TEAC denied the exemption on the basis that, if it had not interposed a company in an EU member state, the Qatar company would have been subject to withholding tax at source under Spanish domestic law.
Collection procedure.- New wording of article 150.7 of General Taxation Law (LGT) on calculation of late-payment interest on assessments issued for enforcement is applicable where receipt of the enforcement case file occurs on or after October 12, 2015
Before the reform of article 150.7 of the General Taxation Law (LGT) made by Law 34/2015 of September 21, 2015, it had been determined in tax commentary and analysis and in the case law that in scenarios involving new assessments issued to enforce others that had been voided for procedural reasons, late-payment interest did not have to be calculated beyond the date that first voided assessment was issued. In other words, when calculating the late-payment interest due in respect of the second assessment the date when the first assessment was issued had to be taken as the end date of the period.
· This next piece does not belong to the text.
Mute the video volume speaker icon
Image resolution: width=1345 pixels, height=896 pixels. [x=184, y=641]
Following that reform, however, late-payment interest in respect of new assessments issued for enforcement has to be calculated between the date that would have been associated with the voided assessment and the point when the new assessment is issued.
In this special appeal for a ruling on a point of law, at issue was determining whether the late-payment interest that is calculated in cases where a new administrative assessment is issued as a result of a judgment or decision ordering a rollback of procedure (to an earlier moment in time) under article 150.7 of the General Taxation Law is subject to the amendment made by Law 34/2015 of September 21, 2015, regardless of the date when the resumed procedure was initiated.
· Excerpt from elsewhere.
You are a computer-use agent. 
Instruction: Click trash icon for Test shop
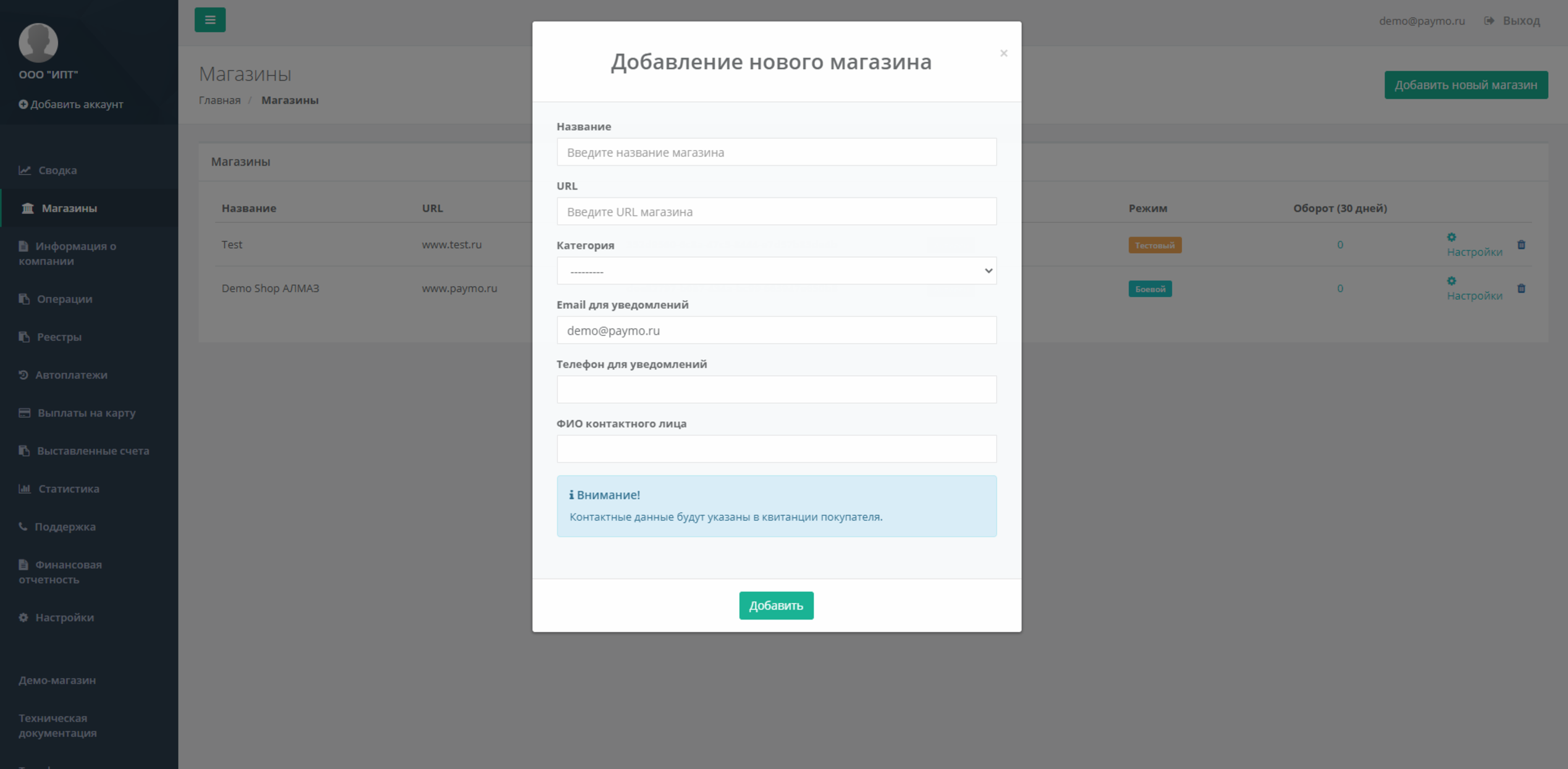1521,245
TEAC concluded that the new wording of article 150.7 of the General Taxation Law is applicable, as specified in paragraph 6 of transitional provision one of Law 34/2015, of September 21, 2015, to audit work in which the receipt of the case file by the body responsible for enforcing the decision as a result of the ordered rollback of procedure occurs on or after October 12, 2015, regardless of whether the audit that resumed after the rollback had started before that date.
Collection procedure.- Late filing surcharges are not applicable to adjustments made in one period as a result of an earlier administrative review
Madrid Regional Economic-Administrative Tribunal. Decision of November 27, 2019
Article 27 of the General Taxation Law contains a surcharge regime for the late filing of self-assessment returns without a prior request from the tax authorities. That article clarifies that a prior request from the tax authorities means any administrative procedure conducted with the taxpayer’s formal knowledge which results in the recognition, adjustment, confirmation, audit, or securing of the tax debt.
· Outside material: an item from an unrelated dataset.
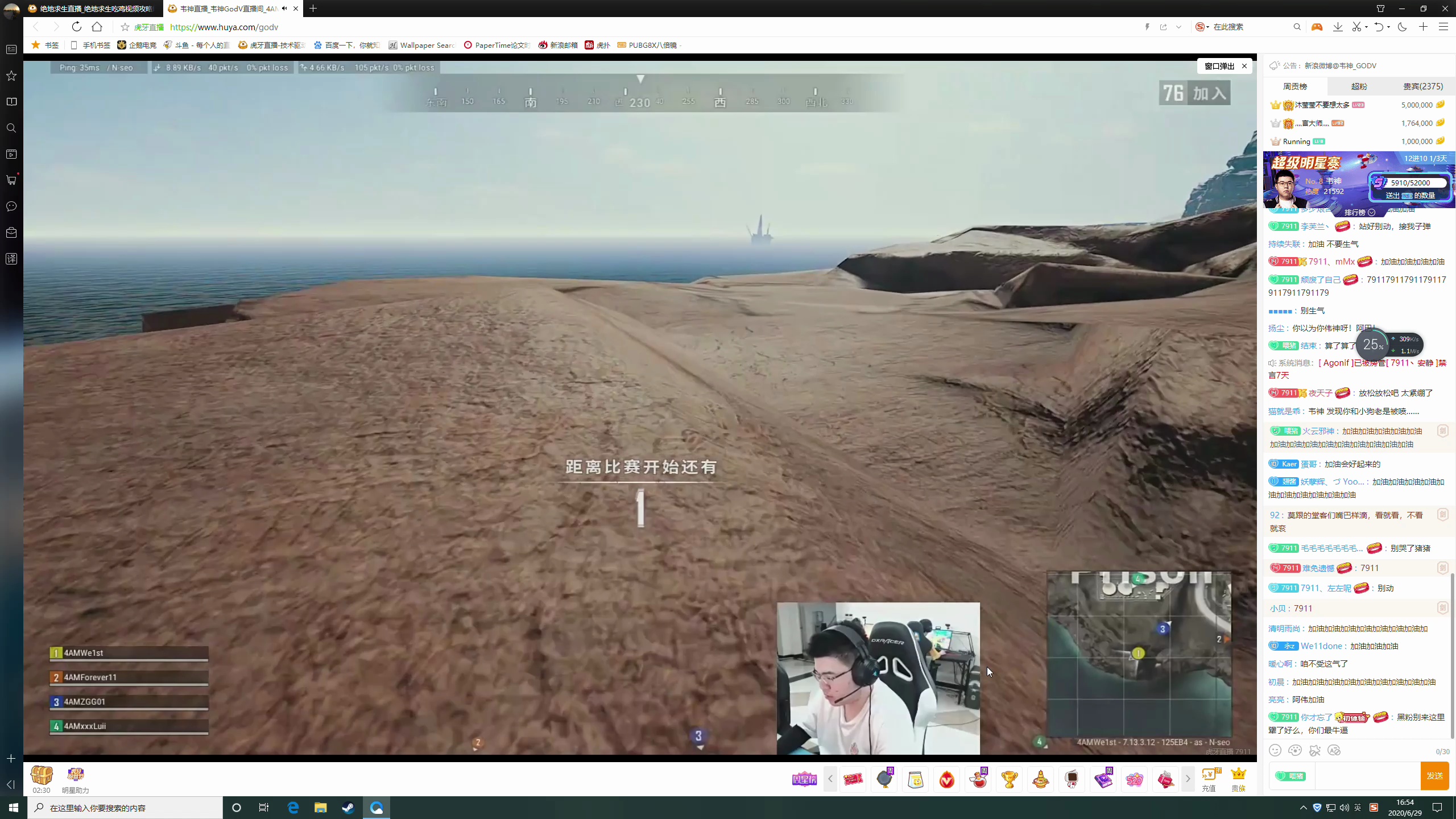Click the treasure chest timer icon
1456x819 pixels.
(42, 775)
In the facts examined in this claim, the company filed an additional corporate income tax return for fiscal year 2104 outside the time limit as a result of an earlier audit relating to fiscal year 2011, in which the company had been instructed to make adjustments in respect of later years.
The tax authorities considered that that late filing was voluntary, without a prior request, and therefore issued a late-filing surcharge. Madrid TEAR, however, concluded, on the basis of national appellate court judgment of March 30, 2011, that that late filing arose as a result of an earlier administrative procedure and that, therefore, the spontaneity factor required to assess that surcharge was not present.